Pemerintah Indonesia melalui Kementerian Luar Negeri menyampaikan kecaman keras terhadap tindakan yang dinilai tidak berperikemanusiaan dalam penanganan relawan kemanusiaan yang tergabung dalam misi Global Sumud Flotilla 2.0 oleh otoritas Israel.
Dalam pernyataan resminya, Jakarta menilai insiden tersebut sebagai pelanggaran serius terhadap nilai-nilai kemanusiaan yang seharusnya dijunjung dalam setiap konflik.

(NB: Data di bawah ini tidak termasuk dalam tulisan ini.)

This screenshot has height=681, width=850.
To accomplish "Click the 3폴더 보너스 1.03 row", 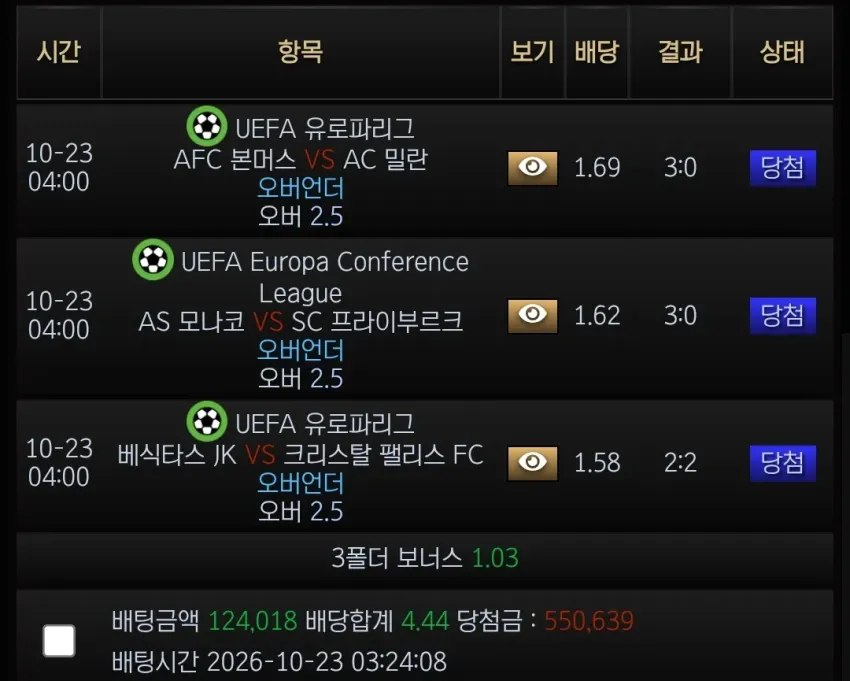I will coord(424,558).
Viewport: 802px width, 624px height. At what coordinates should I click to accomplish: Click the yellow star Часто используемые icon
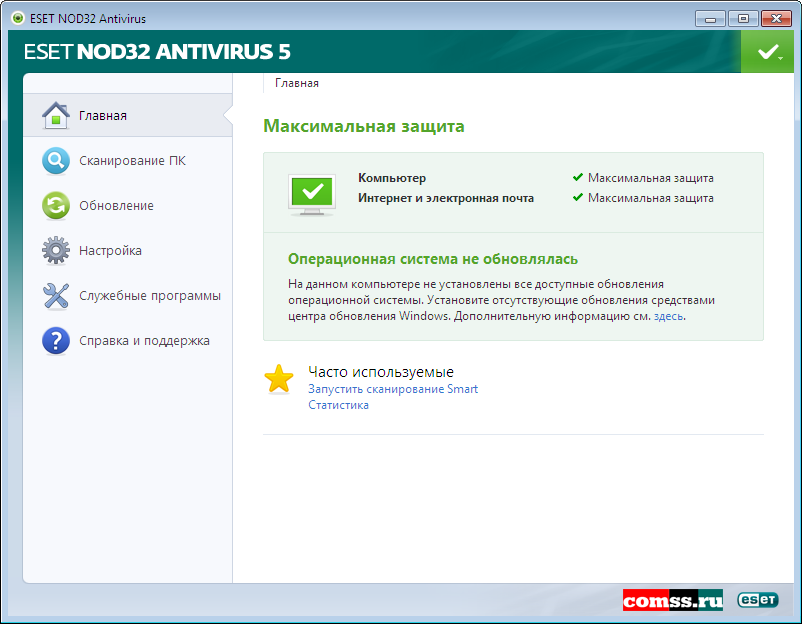tap(278, 380)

Selain itu, Indonesia juga menegaskan bahwa operasi militer terhadap armada sipil tersebut tidak hanya menimbulkan risiko keselamatan bagi para relawan, tetapi juga bertentangan dengan ketentuan hukum internasional.
“Tindakan militer Israel terhadap armada Global Sumud Flotilla dan relawan yang tergabung di dalamnya adalah pelanggaran nyata terhadap hukum internasional,” demikian disampaikan dalam pernyataan tersebut.
Fokus pemerintah saat ini diarahkan pada upaya pembebasan sembilan warga negara Indonesia (WNI) yang turut diamankan dalam insiden tersebut.
Sejak awal keberangkatan misi, Kementerian Luar Negeri bersama perwakilan RI di berbagai negara telah melakukan koordinasi intensif dengan sejumlah pihak guna memastikan keselamatan para WNI.
Jakarta menegaskan bahwa perlindungan terhadap warga negara tetap menjadi prioritas utama dalam situasi ini.
Pemerintah berkomitmen untuk terus mengawal proses diplomatik dan langkah-langkah yang diperlukan hingga seluruh WNI dapat dibebaskan dan kembali ke Indonesia dengan selamat dalam waktu secepat mungkin.